HAY UNA MENTIRA QUE ME HA CONVENCIDO PARA SIEMPRE Y ES QUE ESCRIBIR SIRVE DE ALGO

Ardidos

He estado removida y aún no estoy del todo en el espacio. A veces una hervidera de sensaciones tira de mí y me expone sin lengua ni timón al entristecer de las hogueras. Emigré con tus arlequines a las mesas derribadas del juego y de las palabras. No había héroes. No había naipes ni coral. No seguía el lápiz la manzana, ni la jeringa los paraísos. Tu beso, fue el primer beso de amor, todos los otros fueron el espionaje del fuego en el naufragio o mezcal en la noche sin mundo, cuando todo daba igual menos las maneras de acabar de una vez de dar explicaciones y de perseguir al yo en la carcoma. 
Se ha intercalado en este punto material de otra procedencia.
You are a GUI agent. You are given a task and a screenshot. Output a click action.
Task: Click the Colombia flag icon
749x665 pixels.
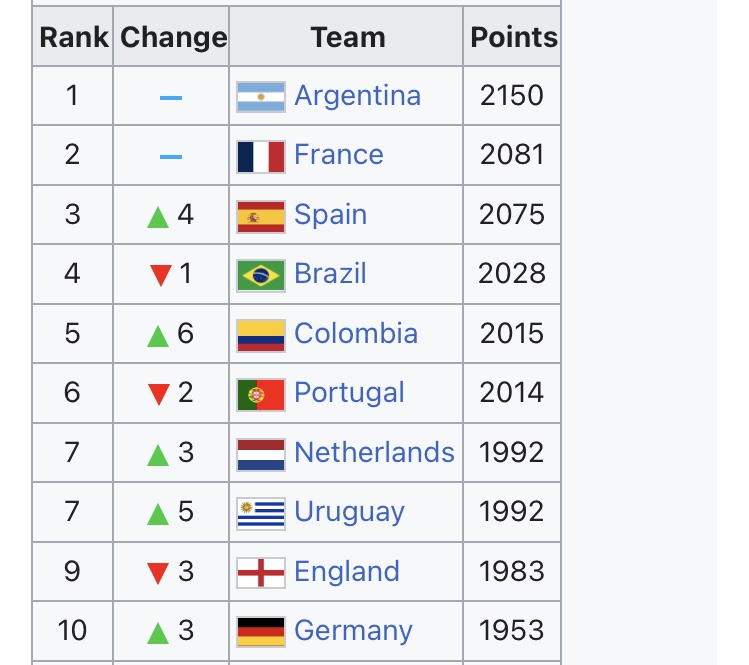pyautogui.click(x=261, y=335)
Ya no escribo con pasión porque ya no creo en la escritura. Caigo a ella, abandonada, soltándome a una fuga, a un error, a cenizos pasamanos en la rodaja de limón, cuando no soy yo, ni suma tu vino tinto el desmantelamiento del hogar. Fuimos percusores del pesimismo cuando dejaron solas a las llamas y extinguimos lo nacional, inexactos y pirómanos para que jamás nada fuera igual. Antes de ti, ciega de escombros sobre la velocidad, perdía la fe y las maneras, hambrienta de encontrar un lugar al que volver. No puedo saberte con lo que queda de ti en mi cuerpo. No puedo recordarte sino el alúd del fuego. El presente obliga a quemarlo todo. Sobre el desorden, en cueros, libres, orgullo de mendigo, risa de mar que lucha y somete. No puedo llevarte conmigo cuando no estás. Todo pareció un sueño. Bajo dando patadas bajo las raíces del cipres y el corazón del gorrión. No hay mapa. Me sigue el paso. El camino no existió nunca. Soy como la hierba, como los charcos, como los jabalíes. Todo lo que tengo sobre mi cabeza centellea y corre.